## Start RECORDS FOR THE EXERCISE

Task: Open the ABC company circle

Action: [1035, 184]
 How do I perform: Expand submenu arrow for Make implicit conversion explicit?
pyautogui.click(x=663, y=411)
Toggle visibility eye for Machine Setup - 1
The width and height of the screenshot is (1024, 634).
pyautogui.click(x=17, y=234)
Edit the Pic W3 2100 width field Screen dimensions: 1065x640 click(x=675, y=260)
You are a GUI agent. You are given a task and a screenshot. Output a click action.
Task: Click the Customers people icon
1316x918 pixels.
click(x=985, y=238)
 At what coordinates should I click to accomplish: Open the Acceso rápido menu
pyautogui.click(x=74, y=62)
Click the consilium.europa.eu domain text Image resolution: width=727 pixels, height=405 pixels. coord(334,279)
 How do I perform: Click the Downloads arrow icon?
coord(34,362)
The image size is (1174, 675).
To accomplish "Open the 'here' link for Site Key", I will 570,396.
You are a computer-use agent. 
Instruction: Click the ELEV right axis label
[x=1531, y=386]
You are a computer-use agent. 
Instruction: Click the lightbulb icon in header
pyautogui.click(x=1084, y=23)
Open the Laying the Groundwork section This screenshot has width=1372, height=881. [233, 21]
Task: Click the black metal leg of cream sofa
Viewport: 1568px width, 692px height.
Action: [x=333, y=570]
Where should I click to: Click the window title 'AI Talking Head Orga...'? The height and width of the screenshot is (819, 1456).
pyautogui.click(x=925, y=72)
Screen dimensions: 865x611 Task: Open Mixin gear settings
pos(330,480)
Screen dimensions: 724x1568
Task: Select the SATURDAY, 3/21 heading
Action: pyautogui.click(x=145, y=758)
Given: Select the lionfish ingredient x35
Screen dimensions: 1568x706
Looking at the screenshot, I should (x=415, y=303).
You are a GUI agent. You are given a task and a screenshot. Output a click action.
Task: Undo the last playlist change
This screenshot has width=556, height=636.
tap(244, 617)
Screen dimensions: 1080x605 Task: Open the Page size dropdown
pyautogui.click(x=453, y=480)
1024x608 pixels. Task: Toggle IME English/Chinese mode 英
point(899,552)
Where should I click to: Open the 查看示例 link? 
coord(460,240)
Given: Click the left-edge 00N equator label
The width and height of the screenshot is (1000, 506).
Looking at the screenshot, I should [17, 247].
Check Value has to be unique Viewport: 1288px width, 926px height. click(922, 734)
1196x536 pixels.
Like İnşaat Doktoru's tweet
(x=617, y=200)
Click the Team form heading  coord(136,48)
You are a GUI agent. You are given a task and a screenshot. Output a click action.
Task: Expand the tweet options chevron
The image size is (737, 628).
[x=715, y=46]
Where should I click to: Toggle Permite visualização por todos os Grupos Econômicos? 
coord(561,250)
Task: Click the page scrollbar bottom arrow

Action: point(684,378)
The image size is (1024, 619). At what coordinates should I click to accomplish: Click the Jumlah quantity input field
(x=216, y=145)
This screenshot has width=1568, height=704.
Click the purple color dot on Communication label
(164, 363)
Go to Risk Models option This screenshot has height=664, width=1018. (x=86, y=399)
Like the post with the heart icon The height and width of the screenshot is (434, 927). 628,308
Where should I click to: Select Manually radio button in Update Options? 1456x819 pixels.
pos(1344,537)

## End RECORDS FOR THE EXERCISE

### GOAL
Copy out all of the data above line for line, changing nothing.

### THE SOLUTION
Task: Open the ABC company circle

Action: [1035, 184]
 How do I perform: Expand submenu arrow for Make implicit conversion explicit?
pyautogui.click(x=663, y=411)
Toggle visibility eye for Machine Setup - 1
The width and height of the screenshot is (1024, 634).
pyautogui.click(x=17, y=234)
Edit the Pic W3 2100 width field Screen dimensions: 1065x640 click(x=675, y=260)
You are a GUI agent. You are given a task and a screenshot. Output a click action.
Task: Click the Customers people icon
1316x918 pixels.
click(x=985, y=238)
 At what coordinates should I click to accomplish: Open the Acceso rápido menu
pyautogui.click(x=74, y=62)
Click the consilium.europa.eu domain text Image resolution: width=727 pixels, height=405 pixels. coord(334,279)
 How do I perform: Click the Downloads arrow icon?
coord(34,362)
The image size is (1174, 675).
To accomplish "Open the 'here' link for Site Key", I will 570,396.
You are a computer-use agent. 
Instruction: Click the ELEV right axis label
[x=1531, y=386]
You are a computer-use agent. 
Instruction: Click the lightbulb icon in header
pyautogui.click(x=1084, y=23)
Open the Laying the Groundwork section This screenshot has width=1372, height=881. [233, 21]
Task: Click the black metal leg of cream sofa
Viewport: 1568px width, 692px height.
Action: [x=333, y=570]
Where should I click to: Click the window title 'AI Talking Head Orga...'? The height and width of the screenshot is (819, 1456).
pyautogui.click(x=925, y=72)
Screen dimensions: 865x611 Task: Open Mixin gear settings
pos(330,480)
Screen dimensions: 724x1568
Task: Select the SATURDAY, 3/21 heading
Action: pyautogui.click(x=145, y=758)
Given: Select the lionfish ingredient x35
Screen dimensions: 1568x706
Looking at the screenshot, I should (x=415, y=303).
You are a GUI agent. You are given a task and a screenshot. Output a click action.
Task: Undo the last playlist change
This screenshot has width=556, height=636.
tap(244, 617)
Screen dimensions: 1080x605 Task: Open the Page size dropdown
pyautogui.click(x=453, y=480)
1024x608 pixels. Task: Toggle IME English/Chinese mode 英
point(899,552)
Where should I click to: Open the 查看示例 link? 
coord(460,240)
Given: Click the left-edge 00N equator label
The width and height of the screenshot is (1000, 506).
Looking at the screenshot, I should [17, 247].
Check Value has to be unique Viewport: 1288px width, 926px height. click(922, 734)
1196x536 pixels.
Like İnşaat Doktoru's tweet
(x=617, y=200)
Click the Team form heading  coord(136,48)
You are a GUI agent. You are given a task and a screenshot. Output a click action.
Task: Expand the tweet options chevron
The image size is (737, 628).
[x=715, y=46]
Where should I click to: Toggle Permite visualização por todos os Grupos Econômicos? 
coord(561,250)
Task: Click the page scrollbar bottom arrow

Action: point(684,378)
The image size is (1024, 619). At what coordinates should I click to accomplish: Click the Jumlah quantity input field
(x=216, y=145)
This screenshot has width=1568, height=704.
Click the purple color dot on Communication label
(164, 363)
Go to Risk Models option This screenshot has height=664, width=1018. (x=86, y=399)
Like the post with the heart icon The height and width of the screenshot is (434, 927). 628,308
Where should I click to: Select Manually radio button in Update Options? 1456x819 pixels.
pos(1344,537)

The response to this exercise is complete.